> [WHAT IS EXPECTED]
From the first line to the last, print the data exactly as it appears.

[Collected data entries]
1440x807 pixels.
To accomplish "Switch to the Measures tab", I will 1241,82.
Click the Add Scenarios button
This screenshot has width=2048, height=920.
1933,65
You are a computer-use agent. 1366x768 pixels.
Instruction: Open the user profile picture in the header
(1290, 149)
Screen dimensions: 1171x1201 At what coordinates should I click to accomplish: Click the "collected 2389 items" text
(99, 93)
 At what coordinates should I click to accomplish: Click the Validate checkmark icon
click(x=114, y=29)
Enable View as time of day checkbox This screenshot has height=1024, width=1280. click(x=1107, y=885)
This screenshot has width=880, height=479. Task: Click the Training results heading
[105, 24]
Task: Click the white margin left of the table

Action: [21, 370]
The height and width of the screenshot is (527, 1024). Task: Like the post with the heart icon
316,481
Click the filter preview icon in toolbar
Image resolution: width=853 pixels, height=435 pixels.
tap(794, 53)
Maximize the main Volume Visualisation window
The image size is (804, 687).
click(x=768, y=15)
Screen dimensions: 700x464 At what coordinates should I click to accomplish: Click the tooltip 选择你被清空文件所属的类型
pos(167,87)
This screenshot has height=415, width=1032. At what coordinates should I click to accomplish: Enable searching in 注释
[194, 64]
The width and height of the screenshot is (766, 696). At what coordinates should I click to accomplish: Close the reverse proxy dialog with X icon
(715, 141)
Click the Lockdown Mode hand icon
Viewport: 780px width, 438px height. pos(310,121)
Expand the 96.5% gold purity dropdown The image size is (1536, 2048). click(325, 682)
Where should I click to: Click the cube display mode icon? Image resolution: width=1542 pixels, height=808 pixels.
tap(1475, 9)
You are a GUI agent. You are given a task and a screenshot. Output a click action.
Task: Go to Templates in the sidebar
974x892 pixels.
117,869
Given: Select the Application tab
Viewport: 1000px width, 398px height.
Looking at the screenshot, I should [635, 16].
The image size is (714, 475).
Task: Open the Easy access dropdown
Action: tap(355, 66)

> [RESULT FOR THIS TASK]
1440x807 pixels.
To accomplish "Switch to the Measures tab", I will 1241,82.
Click the Add Scenarios button
This screenshot has width=2048, height=920.
1933,65
You are a computer-use agent. 1366x768 pixels.
Instruction: Open the user profile picture in the header
(1290, 149)
Screen dimensions: 1171x1201 At what coordinates should I click to accomplish: Click the "collected 2389 items" text
(99, 93)
 At what coordinates should I click to accomplish: Click the Validate checkmark icon
click(x=114, y=29)
Enable View as time of day checkbox This screenshot has height=1024, width=1280. click(x=1107, y=885)
This screenshot has width=880, height=479. Task: Click the Training results heading
[105, 24]
Task: Click the white margin left of the table

Action: [21, 370]
The height and width of the screenshot is (527, 1024). Task: Like the post with the heart icon
316,481
Click the filter preview icon in toolbar
Image resolution: width=853 pixels, height=435 pixels.
tap(794, 53)
Maximize the main Volume Visualisation window
The image size is (804, 687).
click(x=768, y=15)
Screen dimensions: 700x464 At what coordinates should I click to accomplish: Click the tooltip 选择你被清空文件所属的类型
pos(167,87)
This screenshot has height=415, width=1032. At what coordinates should I click to accomplish: Enable searching in 注释
[194, 64]
The width and height of the screenshot is (766, 696). At what coordinates should I click to accomplish: Close the reverse proxy dialog with X icon
(715, 141)
Click the Lockdown Mode hand icon
Viewport: 780px width, 438px height. pos(310,121)
Expand the 96.5% gold purity dropdown The image size is (1536, 2048). click(325, 682)
Where should I click to: Click the cube display mode icon? Image resolution: width=1542 pixels, height=808 pixels.
tap(1475, 9)
You are a GUI agent. You are given a task and a screenshot. Output a click action.
Task: Go to Templates in the sidebar
974x892 pixels.
117,869
Given: Select the Application tab
Viewport: 1000px width, 398px height.
Looking at the screenshot, I should [635, 16].
The image size is (714, 475).
Task: Open the Easy access dropdown
Action: tap(355, 66)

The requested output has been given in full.